Em um outro discurso, o que foi preferido na Abertura do CELAM na cidade de Aparecida, Bento XVI acusa mais diretamente as “seitas” cujo proselitismo, segundo ele, tem contribuído para um “certo enfraquecimento da vida cristã no conjunto da sociedade e da própria pertença à Igreja Católica”. Da própria pertença da Igreja Católica sim, os números confirmam o fato; um enfraquecimento da vida cristã no conjunto da sociedade aí já é algo para se observar mais de perto.

Em edição da Folha de São Paulo, do dia 06 de maio, já citada anteriormente, o sociólogo Ricardo Mariano (PUC-RS) afirma que a vivência religiosa da fé cristã é realçada nas denominações evangélicas uma vez que as igrejas evangélicas abrigam convertidos. “Uma coisa é nascer católico, religião majoritária, filho de família católica há várias gerações. Outra é se converter evangélico. É preciso ter distinção comportamental para sustentar um comportamento distinto. Vem daí moralidade estrita, ascetismo e puritanismo.” Viver a radicalidade da fé cristã tem sido um marco nessas igrejas, chamadas de seitas, desde sua implantação.

Não se duvida que há distorções, contradições, ambigüidades e desvios na prática pentecostal por parte de alguns agentes religiosos que, movidos por interesses mercantis, fizeram com que muitos construíssem uma imagem do pentecostalismo como uma forma de exploração da boa fé, principalmente dos menos favorecidos da população. Todavia, em qualquer instituição humanamente constituída isto pode ser observado.
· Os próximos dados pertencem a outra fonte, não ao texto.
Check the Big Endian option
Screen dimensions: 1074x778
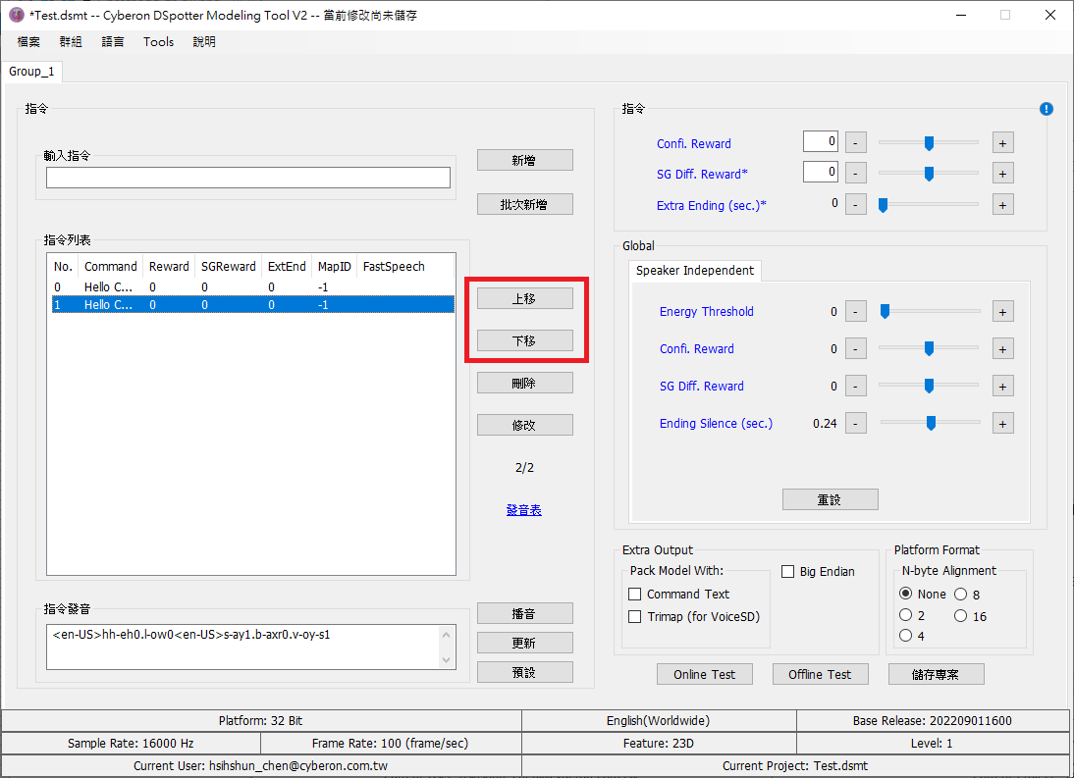[788, 572]
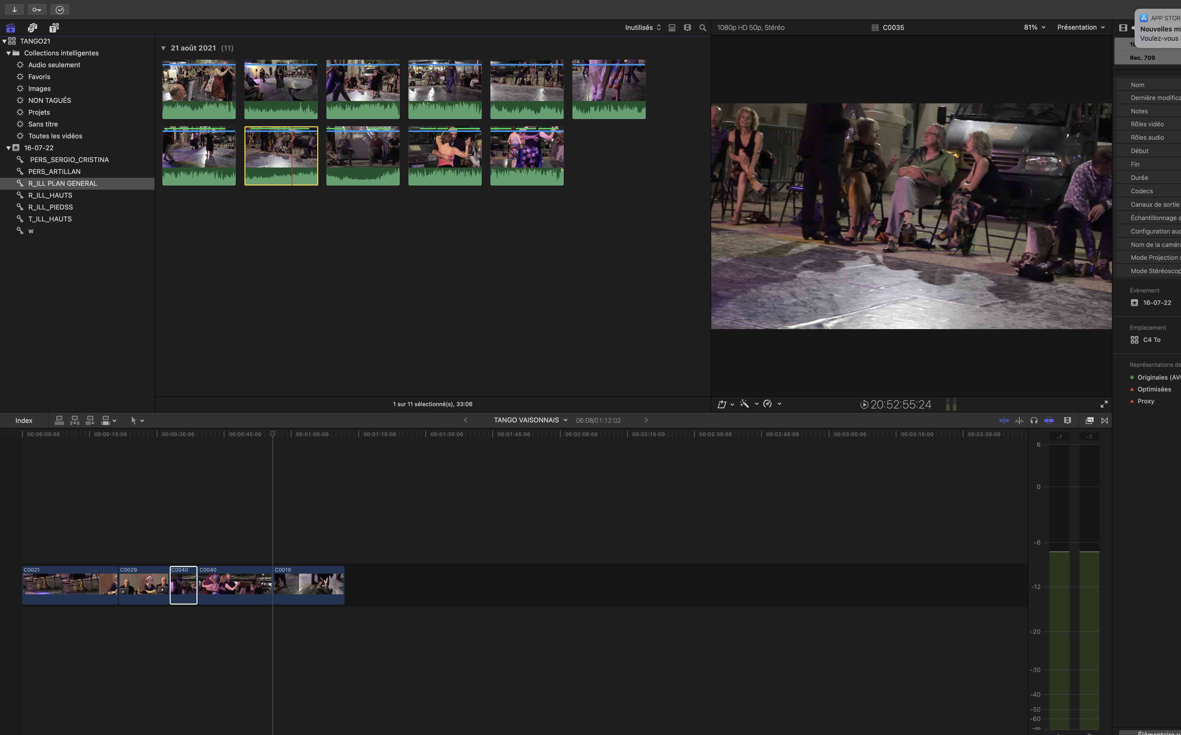The height and width of the screenshot is (735, 1181).
Task: Open the keyword editor key icon
Action: pyautogui.click(x=37, y=9)
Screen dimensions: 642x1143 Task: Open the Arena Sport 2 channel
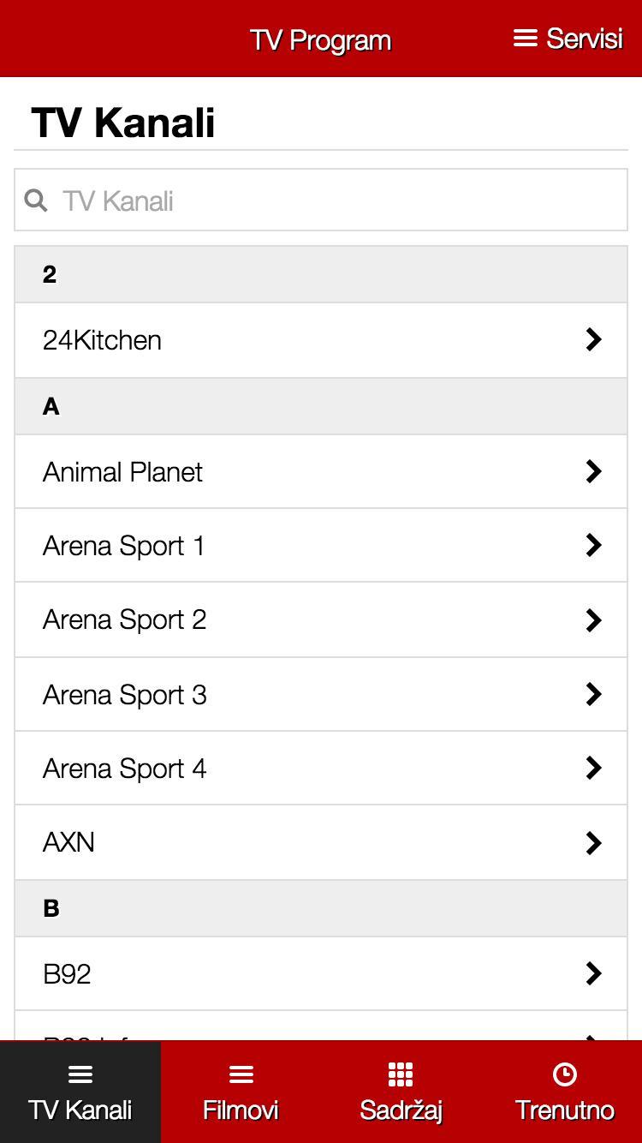[125, 620]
Mas também é certo que pulsa no íntimo dos fiéis pentecostais a mesma busca tateante, que tem movido o ser humano em direção à transcendência, pois estes fazem parte das fileiras dos que já entenderam que Deus não habita em templos feitos por mãos de homens e não está longe de cada um de nós. (At. 17.27).

Para o fiel pentecostal a experiência é mais importante do que a sua compreensão sistemática e racional da fé. Quaisquer que sejam suas limitações, este modo de viver plenamente sua crença proporciona experiência com o poder de Deus e oferece nova vida e energia àqueles que a ela respondem. A profunda transformação espiritual como resultado da fé traz consigo também renovações físicas, mentais e muitas vezes materiais.8 E ainda há a questão de que esta expressão religiosa chega ao país em um momento em que o Estado se encontra desprovido de condições para responder às necessidades básicas da população, e rapidamente ganhou terreno nas camadas mais empobrecidas. Por conseguinte, a renovação da esperança, perpetrada por esta forma religiosa, ocupou a brecha existencial provocada pela rápida transformação da sociedade ao oferecer às pessoas uma nova estrutura de sentido.
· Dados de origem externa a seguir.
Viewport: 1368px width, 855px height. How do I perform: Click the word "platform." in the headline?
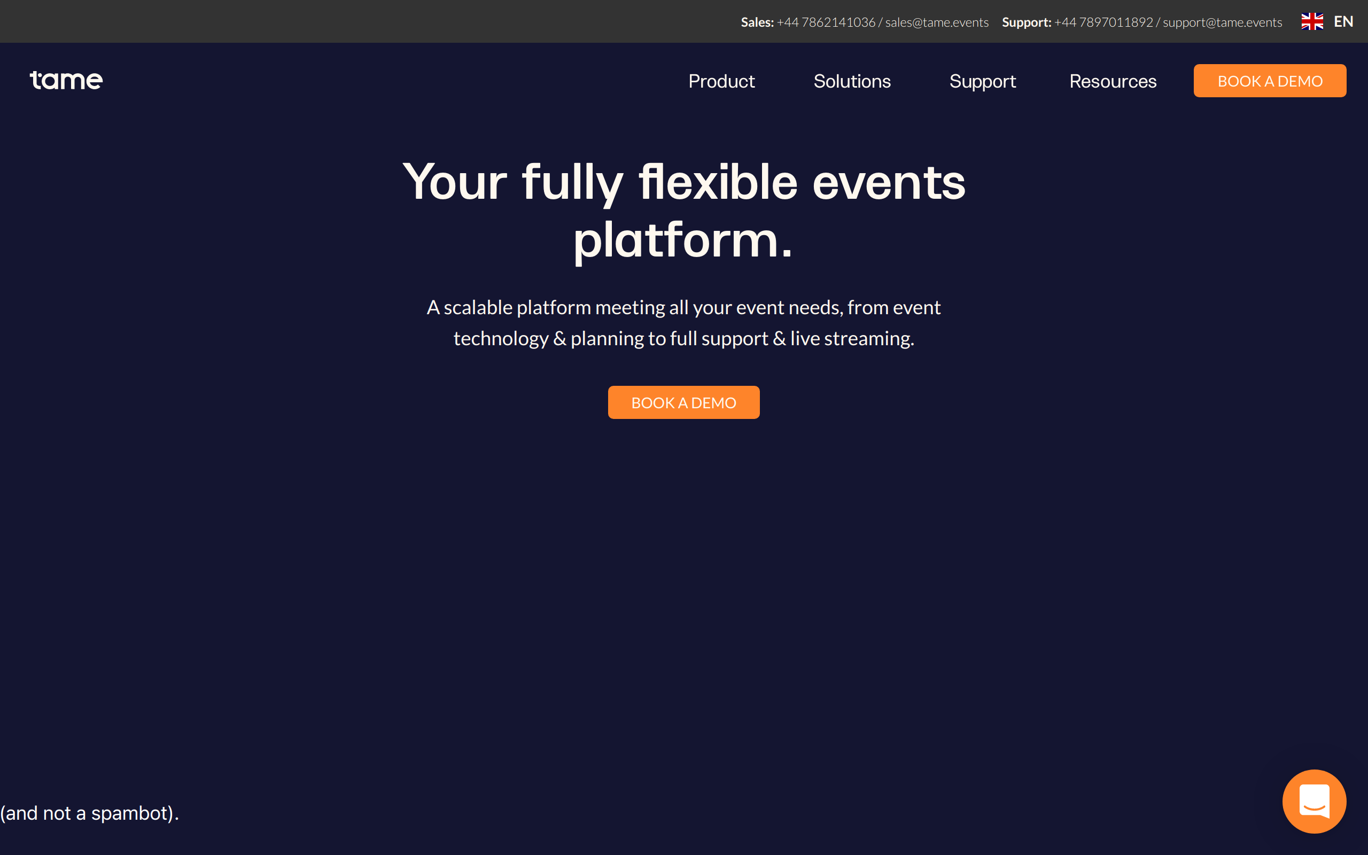683,240
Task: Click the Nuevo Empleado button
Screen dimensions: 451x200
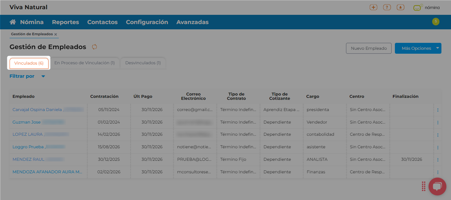Action: tap(368, 48)
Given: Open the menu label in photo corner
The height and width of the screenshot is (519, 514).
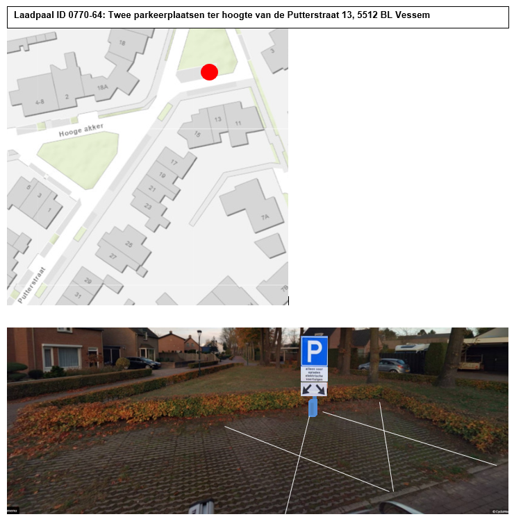Looking at the screenshot, I should [x=13, y=511].
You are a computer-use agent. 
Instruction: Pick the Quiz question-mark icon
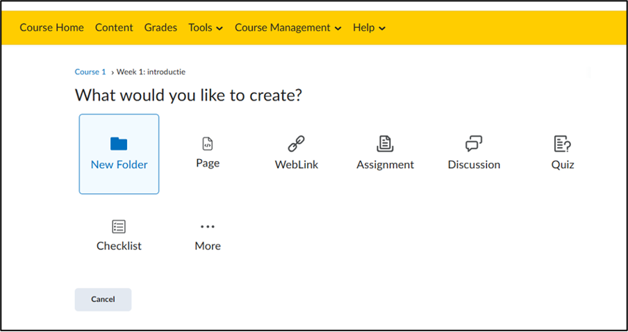[x=563, y=144]
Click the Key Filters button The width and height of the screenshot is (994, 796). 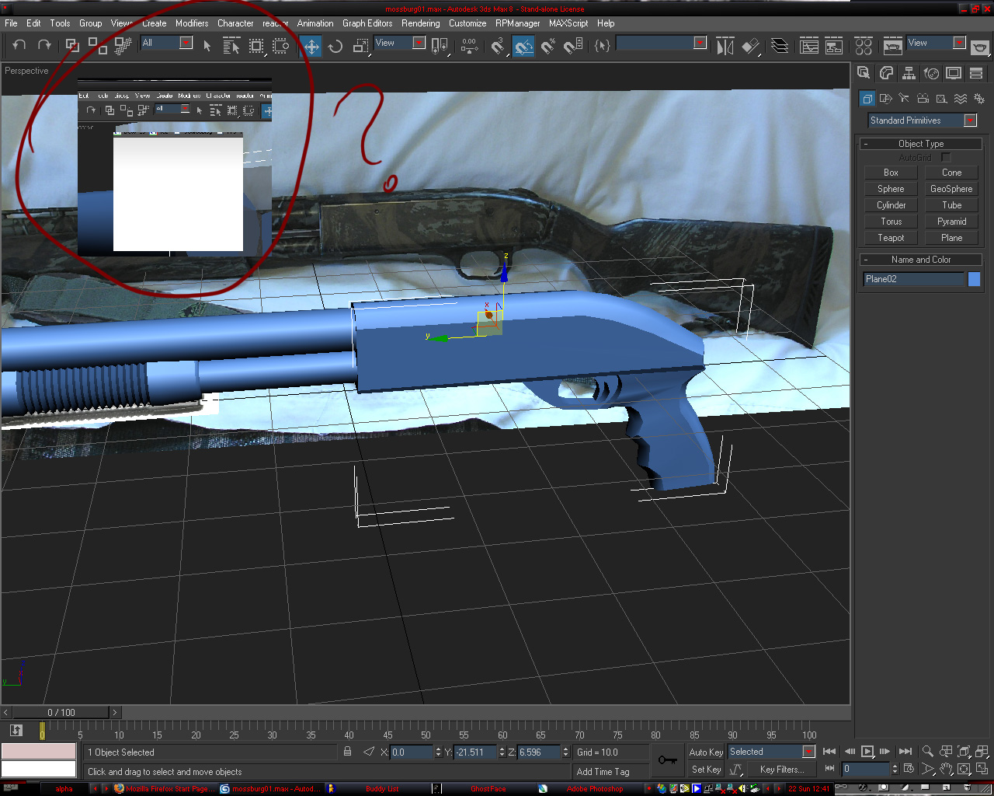click(782, 770)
Vigilância, melhoria na qualidade da vida religiosa e precaução constante com o que pode interferir na fé católica romana, eis a recomendação de Bento XVI. Incita os católicos romanos a manterem seus olhos bem abertos para o perigo que tão de perto rodeia - o proselitismo agressivo de quem se acha no direito de converter as pessoas de uma fé tradicional, familiar e secular. Prefiro enxergar a questão também pelo viés proposto por Darcy Ribeiro, que mostra uma realidade ainda plenamente verificável nos dias de hoje, e diz que o povo brasileiro espoliado do atendimento de suas necessidades humanas básicas, inclusive as religiosas, se vê obrigado, entre outras coisas, a edificar favelas nas morrarias mais íngremes e a estruturar como pode as comunidades humanas regulares, refletindo que:

A luta dentro dessa massa urbana é ferocíssima. Se associam, eventualmente, nos festivais, como o carnaval e cerimônias de Candomblé, como paixões esportivas co-participadas e com os cultos de desesperados.[...] A anomia freqüentemente se instala, prostrando multidões no desânimo e no alcoolismo. Muitas vezes se deteriora, também, na anarquia, em gestos fugazes de revolta incontrolável.[...] Talvez, por isso, tanto se apeguem aos cultos evangélicos que salvam os homens do alcoolismo, as mulheres da pancadaria dos maridos bêbados, as crianças de toda sorte de violência e do incesto. Os cultos católicos, regidos por sacerdotes bem formados, raramente aparecem ali. 9

O culto dos desesperados, como diz Darcy Ribeiro, referindo-se às atividades dos evangélicos entre as populações carentes, abriga hoje pessoas de todos os segmentos da sociedade. Transformou-se ao longo dos anos, institucionalizou-se, adaptou seu discurso à realidade dos brasileiros, ganhou simpatizantes e defensores e está às portas de completar cem anos de existência no país. Se nos primeiros anos de sua existência não foi contemplado pelos estudos acadêmicos, nos últimos anos cresce, efusivamente, o número de obras sobre o tema nas mais diversas abordagens. Com o conhecimento que já se construiu em torno deste assunto fica muito difícil identificar nos discursos de Bento XVI um ponto de contato fidedigno com a realidade religiosa do país.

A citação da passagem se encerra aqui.